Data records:
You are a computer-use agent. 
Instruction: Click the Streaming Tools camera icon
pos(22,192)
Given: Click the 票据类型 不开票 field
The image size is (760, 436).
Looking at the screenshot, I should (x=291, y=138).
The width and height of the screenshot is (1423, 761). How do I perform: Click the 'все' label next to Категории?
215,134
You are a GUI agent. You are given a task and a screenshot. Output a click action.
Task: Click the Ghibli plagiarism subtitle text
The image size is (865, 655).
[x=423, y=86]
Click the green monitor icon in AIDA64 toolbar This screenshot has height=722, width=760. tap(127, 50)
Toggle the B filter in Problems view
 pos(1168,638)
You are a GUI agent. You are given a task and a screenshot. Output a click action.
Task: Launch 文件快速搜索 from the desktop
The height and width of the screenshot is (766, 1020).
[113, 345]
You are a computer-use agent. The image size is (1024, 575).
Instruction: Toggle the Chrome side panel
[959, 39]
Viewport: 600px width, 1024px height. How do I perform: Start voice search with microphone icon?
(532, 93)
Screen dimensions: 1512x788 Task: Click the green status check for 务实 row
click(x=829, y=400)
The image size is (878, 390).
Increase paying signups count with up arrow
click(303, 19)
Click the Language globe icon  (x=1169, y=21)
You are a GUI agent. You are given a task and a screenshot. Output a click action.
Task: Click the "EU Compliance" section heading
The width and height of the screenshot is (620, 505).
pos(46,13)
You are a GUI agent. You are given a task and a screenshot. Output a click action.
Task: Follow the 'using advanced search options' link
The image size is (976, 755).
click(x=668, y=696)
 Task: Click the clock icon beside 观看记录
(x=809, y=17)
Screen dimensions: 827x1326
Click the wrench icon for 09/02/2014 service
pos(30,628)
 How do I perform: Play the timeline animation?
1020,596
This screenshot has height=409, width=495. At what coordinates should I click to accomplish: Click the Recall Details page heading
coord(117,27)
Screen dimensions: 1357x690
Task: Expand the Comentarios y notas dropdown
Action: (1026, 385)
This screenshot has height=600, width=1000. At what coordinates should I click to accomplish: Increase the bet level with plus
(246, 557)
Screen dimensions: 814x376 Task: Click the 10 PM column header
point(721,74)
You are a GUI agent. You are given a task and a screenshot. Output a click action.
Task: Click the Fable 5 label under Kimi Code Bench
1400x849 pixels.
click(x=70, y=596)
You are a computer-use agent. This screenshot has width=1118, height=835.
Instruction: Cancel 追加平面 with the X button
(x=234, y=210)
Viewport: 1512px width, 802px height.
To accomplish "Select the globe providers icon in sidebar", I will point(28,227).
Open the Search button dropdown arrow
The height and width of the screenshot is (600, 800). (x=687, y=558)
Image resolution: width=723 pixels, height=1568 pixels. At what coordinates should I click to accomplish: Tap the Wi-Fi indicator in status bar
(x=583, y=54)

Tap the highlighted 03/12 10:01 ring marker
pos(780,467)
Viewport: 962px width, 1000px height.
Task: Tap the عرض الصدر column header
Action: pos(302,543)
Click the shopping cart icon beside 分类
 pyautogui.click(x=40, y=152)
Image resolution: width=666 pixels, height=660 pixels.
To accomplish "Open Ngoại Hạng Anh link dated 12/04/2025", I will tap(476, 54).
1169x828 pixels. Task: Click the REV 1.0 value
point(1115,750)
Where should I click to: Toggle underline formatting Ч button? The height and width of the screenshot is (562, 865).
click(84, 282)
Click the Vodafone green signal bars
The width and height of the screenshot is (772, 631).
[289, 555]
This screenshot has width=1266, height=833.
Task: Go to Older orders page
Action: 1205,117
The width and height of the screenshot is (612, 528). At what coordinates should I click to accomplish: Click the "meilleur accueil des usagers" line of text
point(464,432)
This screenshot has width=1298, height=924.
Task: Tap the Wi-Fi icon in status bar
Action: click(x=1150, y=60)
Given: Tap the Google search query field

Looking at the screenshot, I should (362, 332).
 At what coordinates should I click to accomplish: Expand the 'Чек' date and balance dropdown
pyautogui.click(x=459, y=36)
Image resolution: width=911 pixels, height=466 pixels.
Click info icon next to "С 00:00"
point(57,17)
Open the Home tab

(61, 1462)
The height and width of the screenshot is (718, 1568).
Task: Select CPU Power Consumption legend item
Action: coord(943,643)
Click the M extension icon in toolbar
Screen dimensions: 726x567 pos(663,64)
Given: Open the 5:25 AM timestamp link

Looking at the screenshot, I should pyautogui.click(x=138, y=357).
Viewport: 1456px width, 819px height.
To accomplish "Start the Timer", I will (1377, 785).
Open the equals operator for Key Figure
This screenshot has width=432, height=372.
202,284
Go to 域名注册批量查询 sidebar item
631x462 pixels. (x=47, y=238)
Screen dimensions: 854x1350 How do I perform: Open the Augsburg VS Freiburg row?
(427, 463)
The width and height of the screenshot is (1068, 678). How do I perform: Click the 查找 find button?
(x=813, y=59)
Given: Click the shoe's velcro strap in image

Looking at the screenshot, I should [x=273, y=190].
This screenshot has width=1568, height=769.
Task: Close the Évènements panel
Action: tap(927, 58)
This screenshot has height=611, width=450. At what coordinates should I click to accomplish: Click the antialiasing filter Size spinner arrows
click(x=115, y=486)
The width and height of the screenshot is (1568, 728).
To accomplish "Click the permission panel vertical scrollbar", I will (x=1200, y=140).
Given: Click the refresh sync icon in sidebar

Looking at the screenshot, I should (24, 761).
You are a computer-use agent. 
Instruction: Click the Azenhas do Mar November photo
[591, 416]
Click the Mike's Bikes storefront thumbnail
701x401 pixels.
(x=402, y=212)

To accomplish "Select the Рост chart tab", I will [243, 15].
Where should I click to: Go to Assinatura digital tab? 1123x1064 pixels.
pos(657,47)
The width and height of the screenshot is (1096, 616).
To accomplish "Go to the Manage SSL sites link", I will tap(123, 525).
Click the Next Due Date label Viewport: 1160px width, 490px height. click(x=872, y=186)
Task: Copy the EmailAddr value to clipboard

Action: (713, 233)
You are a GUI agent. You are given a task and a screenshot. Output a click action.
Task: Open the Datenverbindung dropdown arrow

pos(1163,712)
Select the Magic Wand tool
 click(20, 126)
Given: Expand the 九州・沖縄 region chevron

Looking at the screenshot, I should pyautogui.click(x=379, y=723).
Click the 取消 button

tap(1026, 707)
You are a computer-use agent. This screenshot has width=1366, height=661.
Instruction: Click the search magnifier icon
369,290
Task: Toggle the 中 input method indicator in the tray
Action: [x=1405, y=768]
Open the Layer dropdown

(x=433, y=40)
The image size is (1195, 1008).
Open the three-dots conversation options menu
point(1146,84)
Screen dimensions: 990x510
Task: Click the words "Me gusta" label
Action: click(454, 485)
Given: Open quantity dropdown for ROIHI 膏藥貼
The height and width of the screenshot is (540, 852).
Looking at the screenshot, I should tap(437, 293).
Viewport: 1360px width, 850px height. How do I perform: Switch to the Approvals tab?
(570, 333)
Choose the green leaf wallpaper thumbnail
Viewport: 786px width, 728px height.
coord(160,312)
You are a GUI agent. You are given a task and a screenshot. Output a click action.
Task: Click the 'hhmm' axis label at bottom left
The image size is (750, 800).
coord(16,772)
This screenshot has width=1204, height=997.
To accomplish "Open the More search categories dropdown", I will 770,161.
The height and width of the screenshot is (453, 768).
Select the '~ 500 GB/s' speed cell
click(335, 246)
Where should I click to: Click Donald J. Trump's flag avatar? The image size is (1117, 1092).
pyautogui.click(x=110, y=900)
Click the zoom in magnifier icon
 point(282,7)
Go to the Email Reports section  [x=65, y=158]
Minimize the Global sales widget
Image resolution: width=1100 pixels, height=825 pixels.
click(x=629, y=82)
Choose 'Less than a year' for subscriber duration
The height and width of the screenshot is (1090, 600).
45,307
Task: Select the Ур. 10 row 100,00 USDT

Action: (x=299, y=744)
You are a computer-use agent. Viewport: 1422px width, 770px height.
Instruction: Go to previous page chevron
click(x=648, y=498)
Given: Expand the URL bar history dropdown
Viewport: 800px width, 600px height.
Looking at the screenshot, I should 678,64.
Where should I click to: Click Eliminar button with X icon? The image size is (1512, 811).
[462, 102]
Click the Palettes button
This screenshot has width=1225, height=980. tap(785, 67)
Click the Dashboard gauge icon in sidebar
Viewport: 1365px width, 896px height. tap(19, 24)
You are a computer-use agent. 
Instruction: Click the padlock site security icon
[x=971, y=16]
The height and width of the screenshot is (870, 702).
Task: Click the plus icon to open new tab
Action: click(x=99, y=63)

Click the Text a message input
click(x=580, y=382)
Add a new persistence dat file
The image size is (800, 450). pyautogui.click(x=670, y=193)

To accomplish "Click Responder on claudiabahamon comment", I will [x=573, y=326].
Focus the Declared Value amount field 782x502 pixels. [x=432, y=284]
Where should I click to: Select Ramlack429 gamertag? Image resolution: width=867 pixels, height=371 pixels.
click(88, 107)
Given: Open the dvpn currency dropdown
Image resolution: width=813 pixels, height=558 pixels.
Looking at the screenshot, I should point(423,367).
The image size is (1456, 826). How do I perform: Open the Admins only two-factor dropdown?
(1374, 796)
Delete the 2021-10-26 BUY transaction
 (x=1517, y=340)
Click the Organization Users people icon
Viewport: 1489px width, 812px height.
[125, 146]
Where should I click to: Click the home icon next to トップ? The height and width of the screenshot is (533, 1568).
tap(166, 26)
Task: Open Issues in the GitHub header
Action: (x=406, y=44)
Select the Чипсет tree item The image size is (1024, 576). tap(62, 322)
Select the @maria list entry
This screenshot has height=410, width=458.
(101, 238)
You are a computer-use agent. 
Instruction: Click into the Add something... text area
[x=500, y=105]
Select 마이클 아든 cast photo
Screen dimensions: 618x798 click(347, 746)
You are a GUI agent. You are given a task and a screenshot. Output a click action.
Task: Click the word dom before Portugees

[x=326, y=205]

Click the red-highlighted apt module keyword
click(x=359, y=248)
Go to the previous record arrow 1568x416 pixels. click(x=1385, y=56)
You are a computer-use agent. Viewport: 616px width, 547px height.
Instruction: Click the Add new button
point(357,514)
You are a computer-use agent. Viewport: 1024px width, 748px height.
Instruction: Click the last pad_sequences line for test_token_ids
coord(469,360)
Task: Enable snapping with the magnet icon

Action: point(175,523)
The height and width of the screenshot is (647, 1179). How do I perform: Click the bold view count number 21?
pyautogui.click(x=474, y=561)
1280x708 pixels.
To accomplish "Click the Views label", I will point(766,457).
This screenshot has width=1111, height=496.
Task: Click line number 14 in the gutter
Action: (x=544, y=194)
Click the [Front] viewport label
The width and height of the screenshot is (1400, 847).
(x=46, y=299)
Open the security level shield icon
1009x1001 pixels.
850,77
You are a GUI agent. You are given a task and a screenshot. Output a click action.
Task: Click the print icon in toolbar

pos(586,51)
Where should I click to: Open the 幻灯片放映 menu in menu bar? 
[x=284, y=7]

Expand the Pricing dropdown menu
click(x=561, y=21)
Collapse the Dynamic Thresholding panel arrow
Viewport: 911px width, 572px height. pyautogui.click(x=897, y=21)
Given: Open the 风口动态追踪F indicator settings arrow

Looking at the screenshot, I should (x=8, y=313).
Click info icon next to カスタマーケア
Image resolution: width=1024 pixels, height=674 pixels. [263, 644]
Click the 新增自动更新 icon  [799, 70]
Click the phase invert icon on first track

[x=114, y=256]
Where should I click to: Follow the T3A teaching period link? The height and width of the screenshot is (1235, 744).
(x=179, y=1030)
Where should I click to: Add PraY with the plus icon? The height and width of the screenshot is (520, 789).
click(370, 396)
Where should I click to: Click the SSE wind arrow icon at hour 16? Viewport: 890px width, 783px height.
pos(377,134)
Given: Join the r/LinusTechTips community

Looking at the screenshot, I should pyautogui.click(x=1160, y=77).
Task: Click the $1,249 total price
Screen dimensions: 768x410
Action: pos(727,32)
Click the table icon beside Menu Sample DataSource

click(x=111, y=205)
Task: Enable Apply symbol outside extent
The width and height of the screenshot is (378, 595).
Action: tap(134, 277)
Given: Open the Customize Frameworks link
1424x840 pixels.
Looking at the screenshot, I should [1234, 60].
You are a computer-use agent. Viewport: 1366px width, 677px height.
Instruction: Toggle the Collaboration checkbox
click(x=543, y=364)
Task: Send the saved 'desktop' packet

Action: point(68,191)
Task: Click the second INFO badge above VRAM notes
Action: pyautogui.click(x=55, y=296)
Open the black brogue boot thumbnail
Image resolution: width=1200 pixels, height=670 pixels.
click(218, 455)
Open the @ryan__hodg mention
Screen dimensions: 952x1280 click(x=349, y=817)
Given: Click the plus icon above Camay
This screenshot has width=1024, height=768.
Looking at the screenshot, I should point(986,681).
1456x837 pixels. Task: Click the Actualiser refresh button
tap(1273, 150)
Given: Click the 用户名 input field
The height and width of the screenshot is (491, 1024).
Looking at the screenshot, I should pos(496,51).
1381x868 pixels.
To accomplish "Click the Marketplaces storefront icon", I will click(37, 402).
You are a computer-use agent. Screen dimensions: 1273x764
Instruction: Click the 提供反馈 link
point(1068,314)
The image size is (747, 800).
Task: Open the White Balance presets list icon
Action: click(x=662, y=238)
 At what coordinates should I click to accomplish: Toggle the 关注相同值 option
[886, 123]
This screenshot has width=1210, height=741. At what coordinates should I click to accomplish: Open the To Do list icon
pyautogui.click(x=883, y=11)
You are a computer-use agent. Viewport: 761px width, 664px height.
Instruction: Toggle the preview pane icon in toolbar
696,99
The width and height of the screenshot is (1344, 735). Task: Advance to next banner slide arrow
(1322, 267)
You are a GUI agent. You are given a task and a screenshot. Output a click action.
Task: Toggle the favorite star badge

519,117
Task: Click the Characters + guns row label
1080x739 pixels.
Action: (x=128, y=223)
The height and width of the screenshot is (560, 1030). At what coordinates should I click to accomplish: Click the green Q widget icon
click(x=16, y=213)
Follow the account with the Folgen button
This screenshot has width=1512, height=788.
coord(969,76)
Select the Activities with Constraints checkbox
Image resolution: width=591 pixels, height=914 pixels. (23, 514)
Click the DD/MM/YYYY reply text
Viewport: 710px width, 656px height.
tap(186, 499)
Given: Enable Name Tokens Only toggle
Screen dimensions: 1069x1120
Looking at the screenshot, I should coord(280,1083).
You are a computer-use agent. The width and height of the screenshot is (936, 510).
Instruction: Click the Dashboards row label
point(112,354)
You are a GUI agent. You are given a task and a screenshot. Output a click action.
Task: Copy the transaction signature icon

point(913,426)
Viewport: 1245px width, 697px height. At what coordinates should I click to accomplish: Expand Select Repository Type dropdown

### [Exercise]
If a line of the data contains the word "thumbnail", it counts toward the total; state that total alone.

### [Task output]
3